University national strikes announced for 25 and 26 May

by Sadie Robinson
Issue No. 2503

UCU pickets at Liverpool John Moores University in 2014

UCU pickets at Liverpool John Moores University in 2014 (Pic: Sara Weiner)


UCU union members in universities will stage a two-day national strike over pay later this month. The walkout of around 60,000 workers across Britain will take place on 25 and 26 May, and workers will begin a work to rule from 25 May.

Sean Wallis is vice-president of the UCU at University College London and a member of the UCU’s national executive committee. He told Socialist Worker, “The most urgent thing now is for branches to call members together as soon as possible.

“Branches need to discuss the arguments about the dispute and get organised for picketing. Workers could organise local rallies on the day. It’s a call for every activist to pull their finger out.”

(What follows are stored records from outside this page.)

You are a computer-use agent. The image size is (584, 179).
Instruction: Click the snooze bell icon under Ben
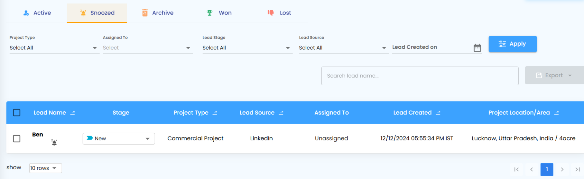coord(54,142)
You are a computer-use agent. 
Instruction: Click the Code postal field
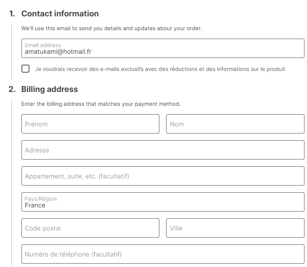(x=90, y=228)
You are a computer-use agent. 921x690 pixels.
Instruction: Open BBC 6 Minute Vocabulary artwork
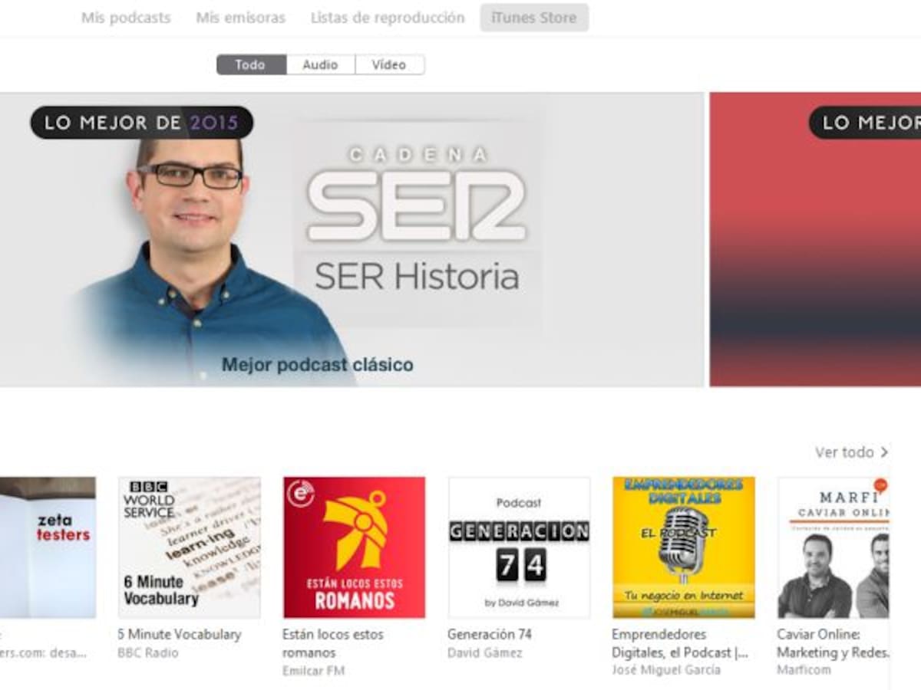tap(189, 547)
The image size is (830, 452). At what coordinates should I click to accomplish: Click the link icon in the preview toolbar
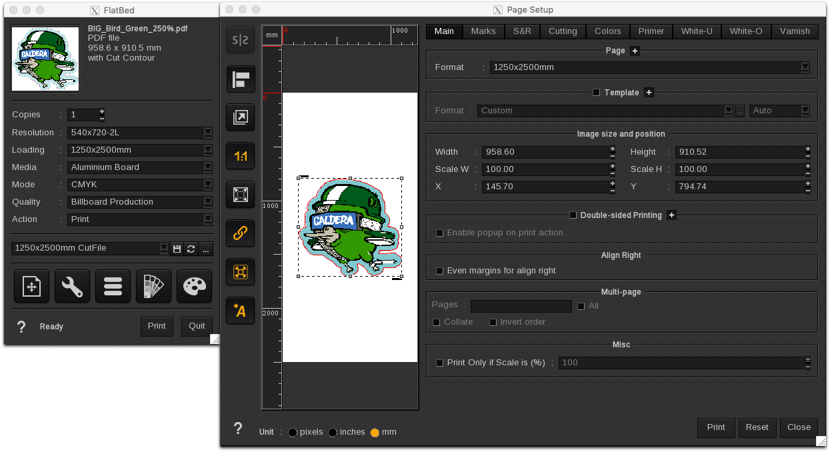tap(240, 233)
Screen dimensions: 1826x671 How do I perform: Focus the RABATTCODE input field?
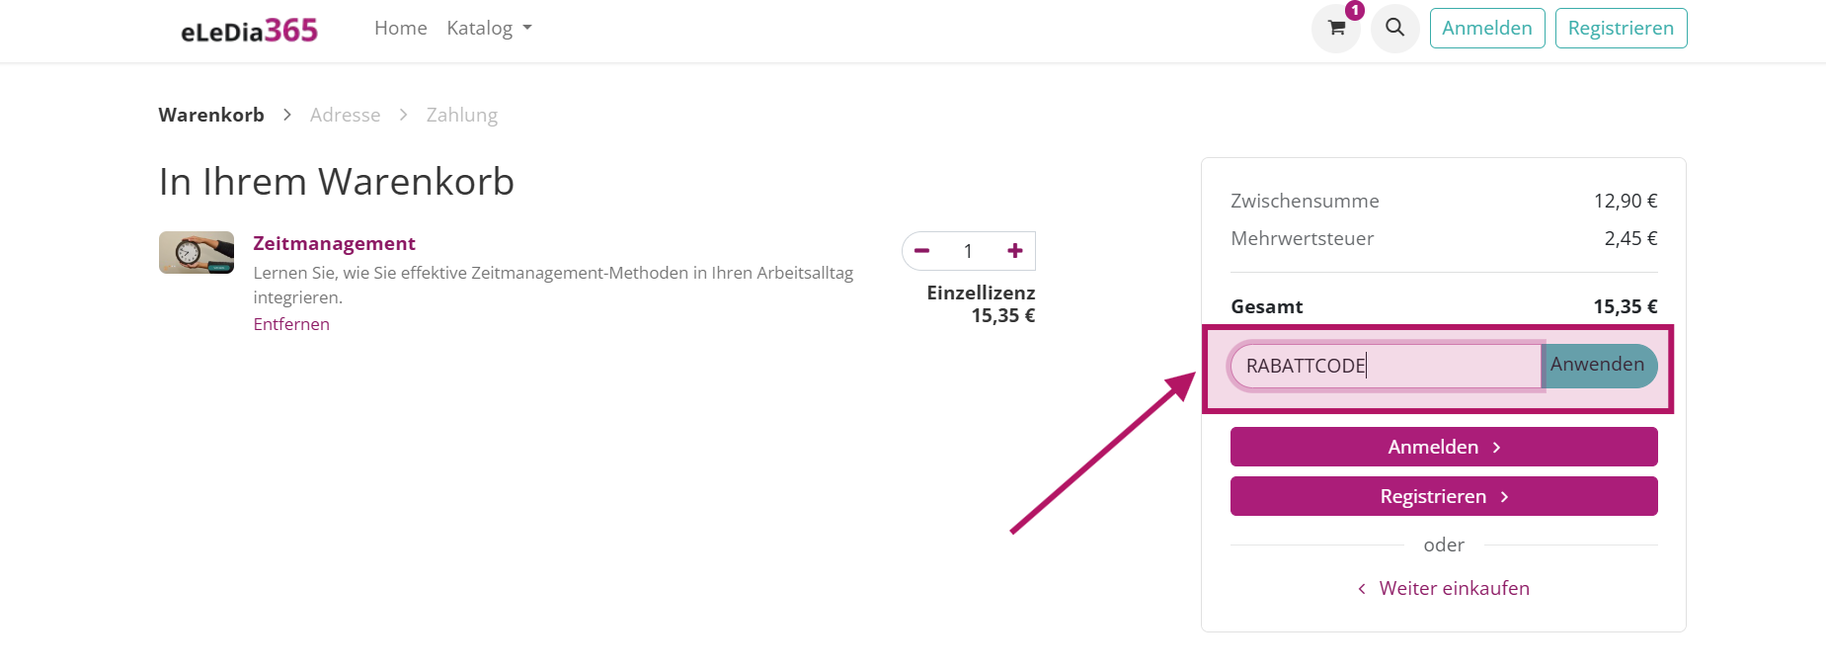(x=1386, y=366)
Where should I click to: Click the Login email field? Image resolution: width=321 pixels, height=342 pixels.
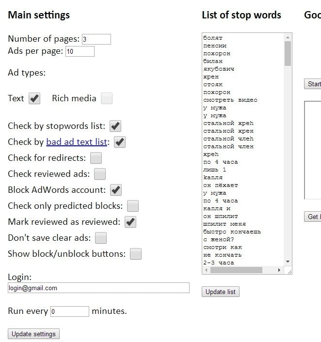(98, 288)

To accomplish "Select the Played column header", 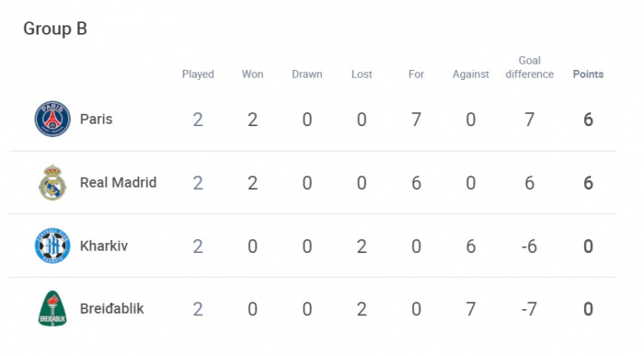I will tap(198, 75).
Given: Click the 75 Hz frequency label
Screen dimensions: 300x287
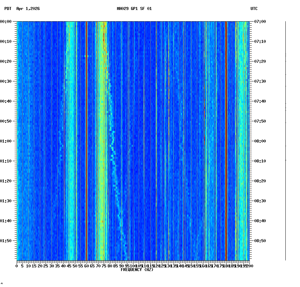Looking at the screenshot, I should click(x=104, y=266).
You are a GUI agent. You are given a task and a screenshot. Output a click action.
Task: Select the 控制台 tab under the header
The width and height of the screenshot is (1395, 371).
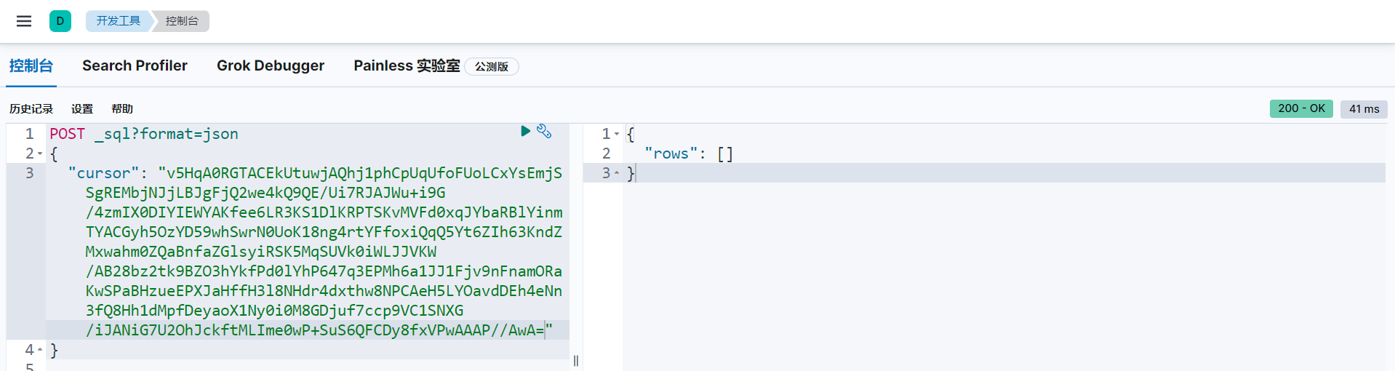coord(31,65)
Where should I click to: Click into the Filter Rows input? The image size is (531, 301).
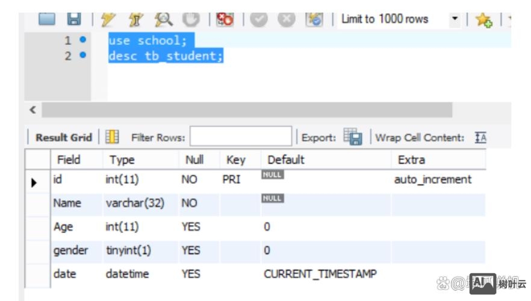coord(240,137)
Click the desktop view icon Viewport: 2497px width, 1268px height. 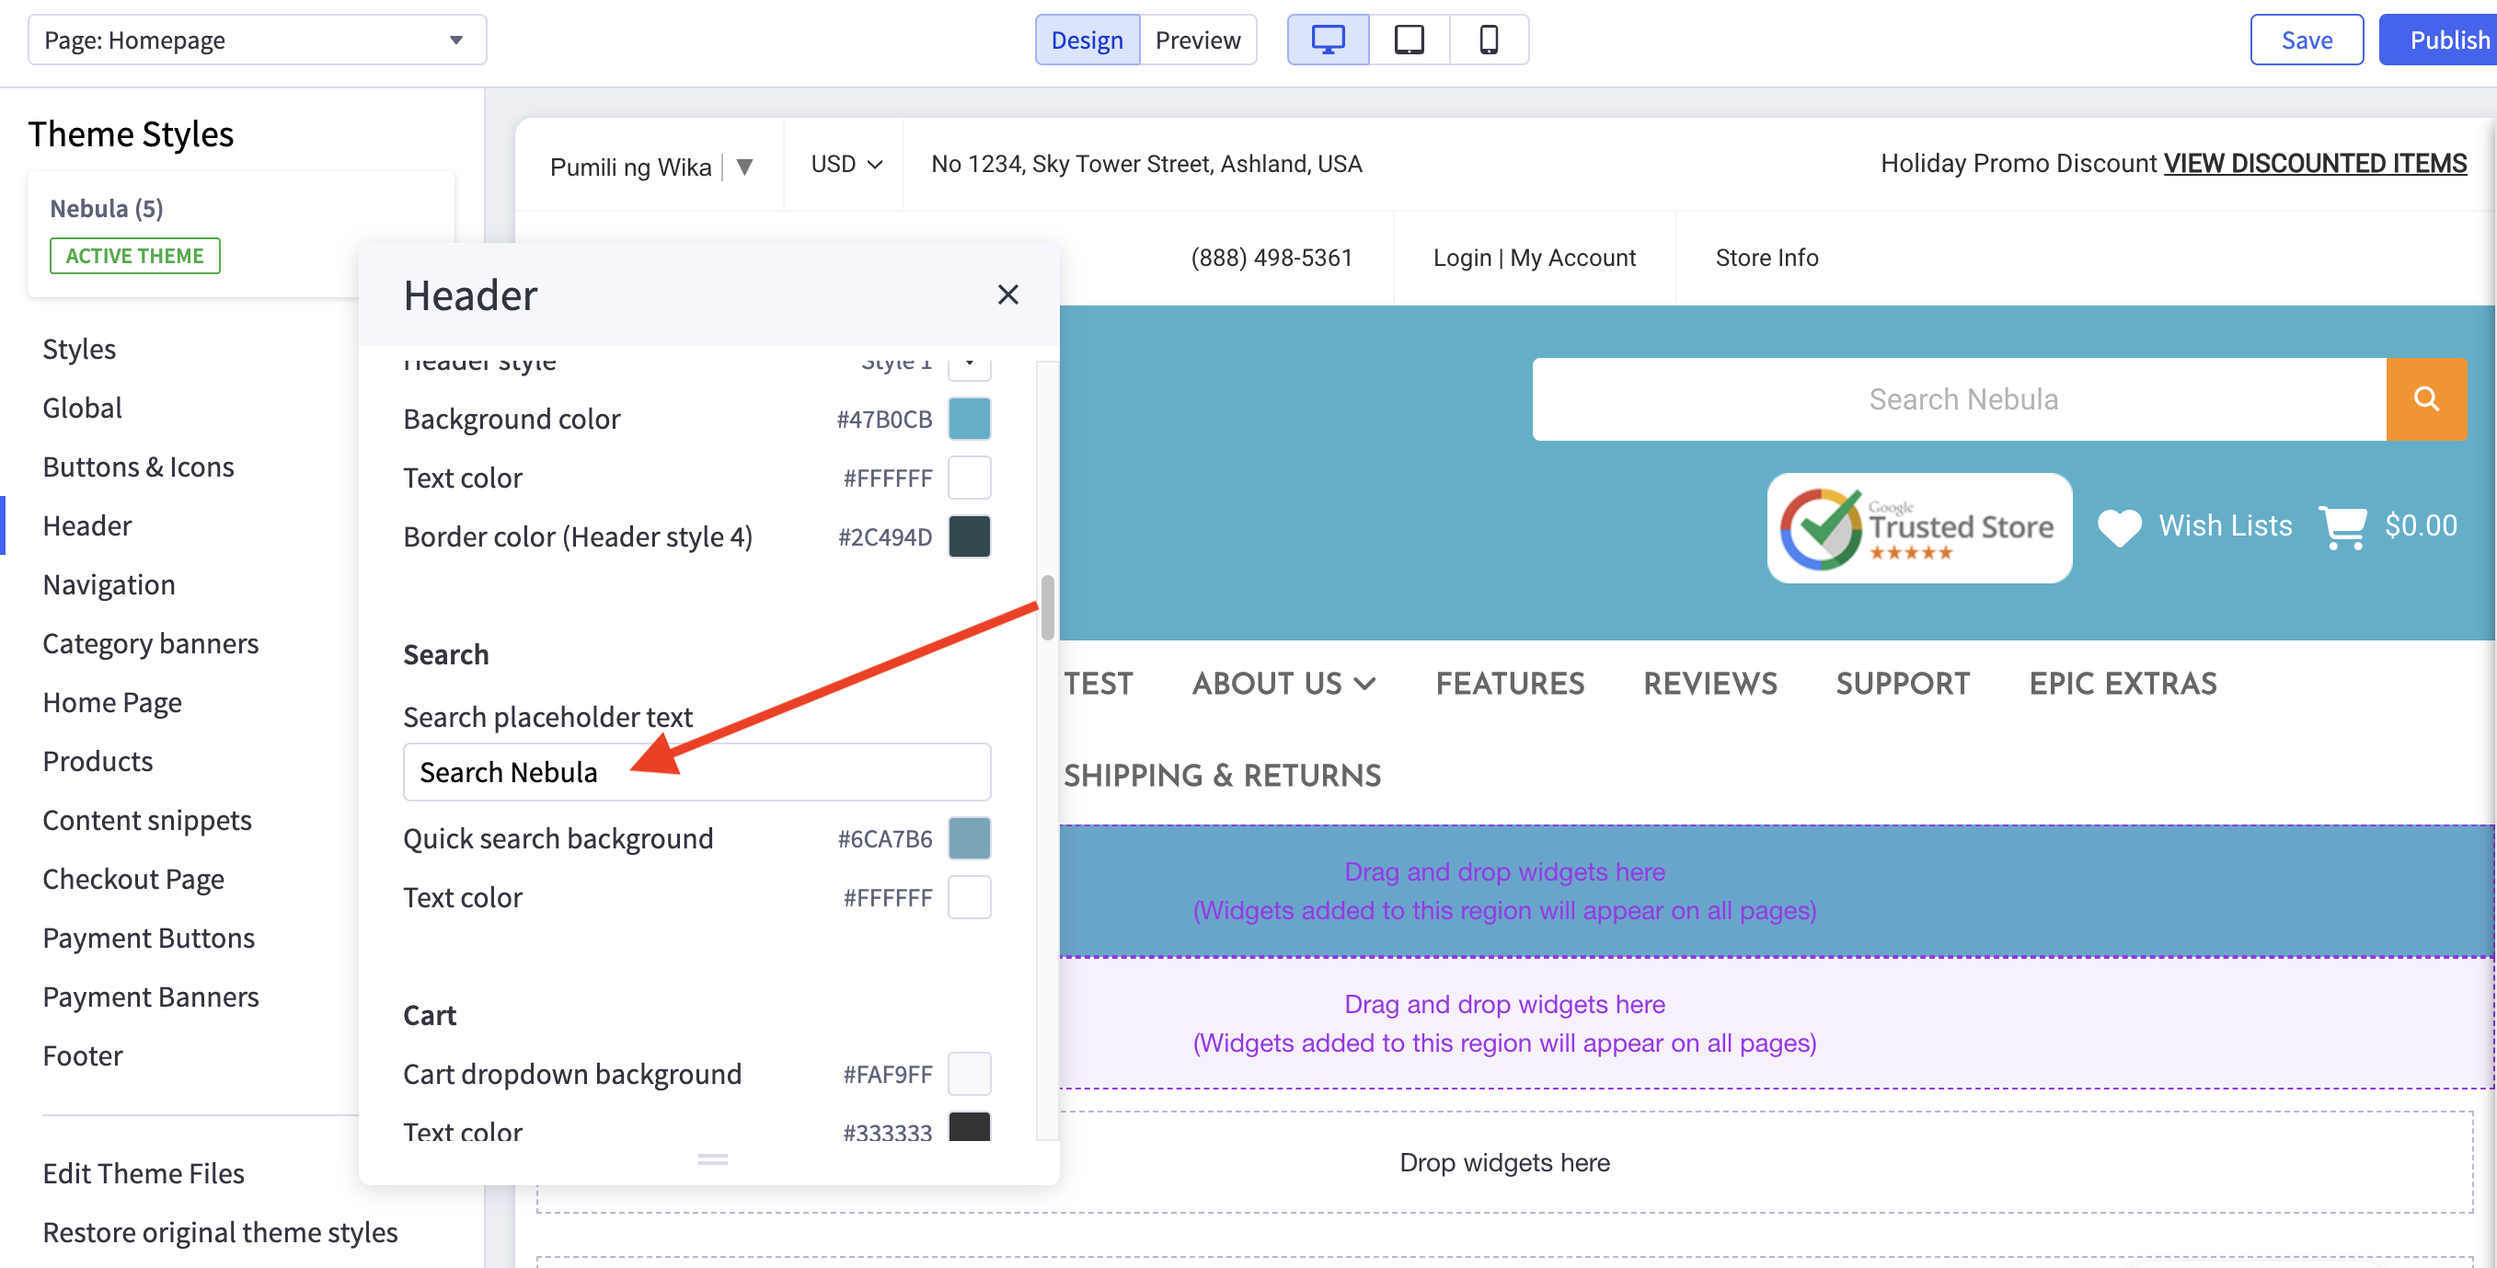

The UCU has rejected a 1.1 percent pay offer from employers. It pointed out that workers have suffered real terms pay cuts of 14.5 percent since 2009.

The strike will include teaching staff, administrators, IT workers and library staff. Workers voted for strikes by over 65 percent on a 35.5 percent turnout. UCU general secretary Sally Hunt said workers felt they had “been left with no alternative”.

Strength

Sean said, “People were heartened by the strength of the result. There is some distrust towards the bureaucracy, especially after the 2011 pensions dispute. So the result shows a real desire to fight.”

The union could call further action in June and July - potentially alongside school teachers - if no agreement is reached. It is also considering calling action in August to coincide with the release of A Level results.

Sean said that a key element of the dispute is challenging gender inequality in pay and casualisation of contracts. “Some women just don’t get promoted because they would then have to be paid more,” he said.

“Universities are also sacking permanent staff and bringing in more casual contracts. It’s driven by the market.

“Students pay £9,000 fees but more than £4,000 goes on things like buildings. It’s not going towards supporting any part of their teaching and that’s quite shocking. Our strike can have a big political impact.”